On reboot, there are now two entries again but one is "HID compliant mouse" and the other is "Microsoft USB Dual Receiver Wireless Mosue (IntelliPoint)".

Is it normal to have both of these items listed? If not, how do I stop Windows from installing the second driver on every reboot?


----------



## pip22 (Aug 22, 2004)

Both entries refer to the same mouse and should be left alone.

Your new mouse is a "HID compliant mouse" like every modern mouse, so Windows loads it's own driver for that.

But you've also installed the Intellipoint driver which accounts for the second entry in the 'Mice' category of Device Manager.

I also use a MS wireless mouse but I didn't have to install a driver for it. Windows took care of that (Windows 7), so my Device Manager shows only one mouse entry which is "HID compliant device".

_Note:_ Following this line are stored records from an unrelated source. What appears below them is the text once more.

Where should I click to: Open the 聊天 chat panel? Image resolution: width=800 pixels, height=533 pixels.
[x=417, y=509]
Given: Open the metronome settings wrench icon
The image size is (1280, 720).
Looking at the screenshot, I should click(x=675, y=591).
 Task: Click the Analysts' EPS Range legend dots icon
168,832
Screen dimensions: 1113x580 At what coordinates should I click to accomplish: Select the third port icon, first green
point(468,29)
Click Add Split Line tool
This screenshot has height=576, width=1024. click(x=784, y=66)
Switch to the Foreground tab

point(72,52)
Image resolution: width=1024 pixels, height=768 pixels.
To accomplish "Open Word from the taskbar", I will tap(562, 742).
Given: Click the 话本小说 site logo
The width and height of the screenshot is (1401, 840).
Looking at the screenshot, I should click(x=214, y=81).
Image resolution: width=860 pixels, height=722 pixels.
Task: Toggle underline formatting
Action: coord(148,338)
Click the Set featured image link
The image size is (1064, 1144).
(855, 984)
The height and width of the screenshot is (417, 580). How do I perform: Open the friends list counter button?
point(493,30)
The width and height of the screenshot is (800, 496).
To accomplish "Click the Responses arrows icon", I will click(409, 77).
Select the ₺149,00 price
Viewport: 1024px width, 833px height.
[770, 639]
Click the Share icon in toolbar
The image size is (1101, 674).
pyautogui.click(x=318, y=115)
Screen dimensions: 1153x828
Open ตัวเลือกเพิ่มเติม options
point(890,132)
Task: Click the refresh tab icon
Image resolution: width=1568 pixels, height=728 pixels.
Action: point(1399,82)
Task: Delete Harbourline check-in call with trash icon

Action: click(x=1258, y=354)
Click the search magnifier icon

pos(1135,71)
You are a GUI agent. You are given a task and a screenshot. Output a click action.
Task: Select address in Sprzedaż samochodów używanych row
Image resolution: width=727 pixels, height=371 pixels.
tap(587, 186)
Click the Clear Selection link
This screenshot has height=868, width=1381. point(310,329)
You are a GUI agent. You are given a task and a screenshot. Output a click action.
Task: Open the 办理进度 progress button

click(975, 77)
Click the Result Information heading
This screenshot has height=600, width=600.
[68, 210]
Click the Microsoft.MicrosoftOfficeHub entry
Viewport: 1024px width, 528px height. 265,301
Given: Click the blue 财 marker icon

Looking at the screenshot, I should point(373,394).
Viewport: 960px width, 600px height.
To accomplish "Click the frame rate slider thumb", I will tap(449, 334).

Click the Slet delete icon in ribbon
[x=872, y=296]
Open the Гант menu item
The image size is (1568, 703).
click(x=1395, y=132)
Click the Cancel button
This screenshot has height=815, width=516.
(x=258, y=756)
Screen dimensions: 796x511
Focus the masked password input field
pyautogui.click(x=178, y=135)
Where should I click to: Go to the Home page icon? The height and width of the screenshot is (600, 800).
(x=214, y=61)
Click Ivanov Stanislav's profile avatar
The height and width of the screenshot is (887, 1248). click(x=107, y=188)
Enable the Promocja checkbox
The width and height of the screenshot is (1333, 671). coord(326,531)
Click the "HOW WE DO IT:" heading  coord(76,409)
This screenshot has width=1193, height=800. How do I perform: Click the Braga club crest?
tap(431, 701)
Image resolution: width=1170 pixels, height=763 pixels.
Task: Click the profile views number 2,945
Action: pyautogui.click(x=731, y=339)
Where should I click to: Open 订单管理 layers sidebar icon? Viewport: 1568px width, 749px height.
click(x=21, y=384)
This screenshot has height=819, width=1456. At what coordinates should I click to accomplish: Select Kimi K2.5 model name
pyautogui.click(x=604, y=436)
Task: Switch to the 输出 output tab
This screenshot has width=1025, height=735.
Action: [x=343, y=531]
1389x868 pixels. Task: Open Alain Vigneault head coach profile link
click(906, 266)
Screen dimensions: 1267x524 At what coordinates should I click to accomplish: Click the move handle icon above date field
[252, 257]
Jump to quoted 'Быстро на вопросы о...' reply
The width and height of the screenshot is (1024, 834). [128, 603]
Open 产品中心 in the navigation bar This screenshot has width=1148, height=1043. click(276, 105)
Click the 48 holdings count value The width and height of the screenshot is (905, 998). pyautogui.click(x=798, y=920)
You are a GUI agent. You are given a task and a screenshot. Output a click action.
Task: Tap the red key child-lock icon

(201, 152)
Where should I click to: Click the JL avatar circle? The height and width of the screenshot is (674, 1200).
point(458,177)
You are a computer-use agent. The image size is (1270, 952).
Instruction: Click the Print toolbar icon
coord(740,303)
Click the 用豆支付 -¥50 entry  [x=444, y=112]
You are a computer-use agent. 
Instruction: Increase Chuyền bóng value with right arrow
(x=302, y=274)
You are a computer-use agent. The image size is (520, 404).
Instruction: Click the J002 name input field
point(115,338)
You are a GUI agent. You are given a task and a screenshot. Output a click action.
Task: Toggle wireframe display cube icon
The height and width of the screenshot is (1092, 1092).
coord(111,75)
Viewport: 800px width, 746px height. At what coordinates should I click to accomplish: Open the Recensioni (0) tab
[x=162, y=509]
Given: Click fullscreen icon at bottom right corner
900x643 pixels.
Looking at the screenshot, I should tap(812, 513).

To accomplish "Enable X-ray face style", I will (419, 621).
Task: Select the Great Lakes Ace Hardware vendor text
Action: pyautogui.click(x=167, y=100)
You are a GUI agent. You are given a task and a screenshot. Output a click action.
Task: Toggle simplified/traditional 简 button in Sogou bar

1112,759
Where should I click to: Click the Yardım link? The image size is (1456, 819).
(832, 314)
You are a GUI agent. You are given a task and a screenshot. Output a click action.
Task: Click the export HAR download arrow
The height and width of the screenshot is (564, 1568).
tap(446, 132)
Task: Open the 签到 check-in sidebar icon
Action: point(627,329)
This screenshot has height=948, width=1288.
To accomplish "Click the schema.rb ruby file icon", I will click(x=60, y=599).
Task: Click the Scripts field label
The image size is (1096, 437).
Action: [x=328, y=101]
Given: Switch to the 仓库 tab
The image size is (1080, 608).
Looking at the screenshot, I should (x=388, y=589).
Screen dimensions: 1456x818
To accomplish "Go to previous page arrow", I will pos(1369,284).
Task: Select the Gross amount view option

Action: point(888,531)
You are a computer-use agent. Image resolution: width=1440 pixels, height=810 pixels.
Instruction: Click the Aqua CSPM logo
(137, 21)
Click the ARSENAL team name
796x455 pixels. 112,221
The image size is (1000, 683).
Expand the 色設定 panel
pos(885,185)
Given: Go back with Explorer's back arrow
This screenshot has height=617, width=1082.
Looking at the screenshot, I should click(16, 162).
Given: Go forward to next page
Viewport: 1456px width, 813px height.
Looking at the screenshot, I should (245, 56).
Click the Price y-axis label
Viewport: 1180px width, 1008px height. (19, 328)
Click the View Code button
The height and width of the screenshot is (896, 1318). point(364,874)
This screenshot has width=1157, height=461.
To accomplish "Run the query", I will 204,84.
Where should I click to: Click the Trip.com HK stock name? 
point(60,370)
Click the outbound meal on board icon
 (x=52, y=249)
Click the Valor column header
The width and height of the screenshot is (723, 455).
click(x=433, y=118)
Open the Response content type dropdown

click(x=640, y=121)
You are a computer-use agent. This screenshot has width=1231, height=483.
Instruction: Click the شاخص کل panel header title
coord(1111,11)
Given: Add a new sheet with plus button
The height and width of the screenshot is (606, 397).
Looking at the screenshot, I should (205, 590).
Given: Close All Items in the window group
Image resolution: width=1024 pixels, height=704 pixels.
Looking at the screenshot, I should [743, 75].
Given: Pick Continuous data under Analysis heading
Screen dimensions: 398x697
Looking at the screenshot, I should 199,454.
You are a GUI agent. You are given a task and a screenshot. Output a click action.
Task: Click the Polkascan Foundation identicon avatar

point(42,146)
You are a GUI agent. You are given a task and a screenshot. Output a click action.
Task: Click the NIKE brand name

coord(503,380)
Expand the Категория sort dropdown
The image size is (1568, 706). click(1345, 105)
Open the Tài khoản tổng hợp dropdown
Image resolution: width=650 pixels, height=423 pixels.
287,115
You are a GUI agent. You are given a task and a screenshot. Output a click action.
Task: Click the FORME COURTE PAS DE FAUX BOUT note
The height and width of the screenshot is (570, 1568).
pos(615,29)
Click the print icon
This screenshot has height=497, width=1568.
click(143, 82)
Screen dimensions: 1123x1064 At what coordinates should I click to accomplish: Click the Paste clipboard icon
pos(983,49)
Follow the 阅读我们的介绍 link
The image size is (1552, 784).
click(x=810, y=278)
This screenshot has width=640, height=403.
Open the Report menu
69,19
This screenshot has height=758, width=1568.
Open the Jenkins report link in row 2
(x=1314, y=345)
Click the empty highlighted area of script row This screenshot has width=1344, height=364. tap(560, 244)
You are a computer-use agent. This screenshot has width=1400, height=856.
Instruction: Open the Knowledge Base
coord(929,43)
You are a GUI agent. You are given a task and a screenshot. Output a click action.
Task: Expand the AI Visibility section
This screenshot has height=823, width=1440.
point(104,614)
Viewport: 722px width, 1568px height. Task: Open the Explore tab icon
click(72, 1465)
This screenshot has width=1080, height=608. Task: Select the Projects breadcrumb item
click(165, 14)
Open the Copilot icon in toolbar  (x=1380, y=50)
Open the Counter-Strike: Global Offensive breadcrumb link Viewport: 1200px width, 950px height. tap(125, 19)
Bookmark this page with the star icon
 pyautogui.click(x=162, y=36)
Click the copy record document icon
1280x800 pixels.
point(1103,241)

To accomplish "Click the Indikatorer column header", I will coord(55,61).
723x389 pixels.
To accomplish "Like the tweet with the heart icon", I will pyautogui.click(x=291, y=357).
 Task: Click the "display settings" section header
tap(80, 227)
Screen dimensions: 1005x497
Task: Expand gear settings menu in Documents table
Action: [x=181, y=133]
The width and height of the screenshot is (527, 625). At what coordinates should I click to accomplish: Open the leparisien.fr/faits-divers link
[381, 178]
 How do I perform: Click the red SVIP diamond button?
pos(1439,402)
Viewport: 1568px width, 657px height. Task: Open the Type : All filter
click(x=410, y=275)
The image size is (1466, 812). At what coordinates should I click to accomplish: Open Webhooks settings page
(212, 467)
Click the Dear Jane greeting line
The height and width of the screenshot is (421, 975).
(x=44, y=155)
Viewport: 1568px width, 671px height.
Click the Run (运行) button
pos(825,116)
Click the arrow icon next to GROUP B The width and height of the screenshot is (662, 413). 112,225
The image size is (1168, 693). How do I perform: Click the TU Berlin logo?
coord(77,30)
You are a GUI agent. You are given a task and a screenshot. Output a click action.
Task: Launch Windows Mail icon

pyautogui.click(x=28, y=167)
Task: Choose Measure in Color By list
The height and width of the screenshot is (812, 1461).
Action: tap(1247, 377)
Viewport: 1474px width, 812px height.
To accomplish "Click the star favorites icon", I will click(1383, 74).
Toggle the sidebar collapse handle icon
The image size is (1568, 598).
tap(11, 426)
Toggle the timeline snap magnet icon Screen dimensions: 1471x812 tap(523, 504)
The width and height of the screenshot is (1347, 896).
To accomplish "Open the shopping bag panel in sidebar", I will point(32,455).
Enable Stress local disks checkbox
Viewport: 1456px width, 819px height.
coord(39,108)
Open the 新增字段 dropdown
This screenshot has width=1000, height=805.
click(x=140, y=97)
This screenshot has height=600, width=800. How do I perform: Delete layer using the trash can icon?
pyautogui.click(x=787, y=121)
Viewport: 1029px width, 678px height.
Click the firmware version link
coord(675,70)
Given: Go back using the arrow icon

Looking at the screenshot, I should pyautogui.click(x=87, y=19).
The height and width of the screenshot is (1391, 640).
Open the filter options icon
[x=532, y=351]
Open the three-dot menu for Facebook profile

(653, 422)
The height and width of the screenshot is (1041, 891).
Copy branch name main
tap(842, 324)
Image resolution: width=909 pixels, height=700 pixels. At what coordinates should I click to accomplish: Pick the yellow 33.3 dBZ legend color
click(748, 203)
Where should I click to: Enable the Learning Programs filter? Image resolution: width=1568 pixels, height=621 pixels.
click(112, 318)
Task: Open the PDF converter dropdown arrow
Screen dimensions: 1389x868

Unless your MS mouse has any special functions with extra buttons, it should work perfectly well for standard functions without the Intellipoint software & driver, in which case you too would have only one mouse entry in Device Manager.


----------



## wallypiper (Nov 30, 2008)

Thanks for the feedback. Actually I didn't do anything but plug in the receiver and turn on the mouse. Windows then installed what it thought it should install without asking if I wanted it to or not. But I like the Intellipoint driver and the extra controls it provides, speed, scrolling with the wheel etc. I just wanted to know if the second driver was a problem or normal. Sometimes with the Logitech mouse I had before, I would end up with FOUR separate entries for the mouse. I could uninstall three of them and the mouse would keep working. But they would get reinstalled on a reboot. And I had a lot of trouble with the mouse. Hence back to a MS mouse and MS drivers.


----------



## spunk.funk (May 13, 2010)

This is normal.


----------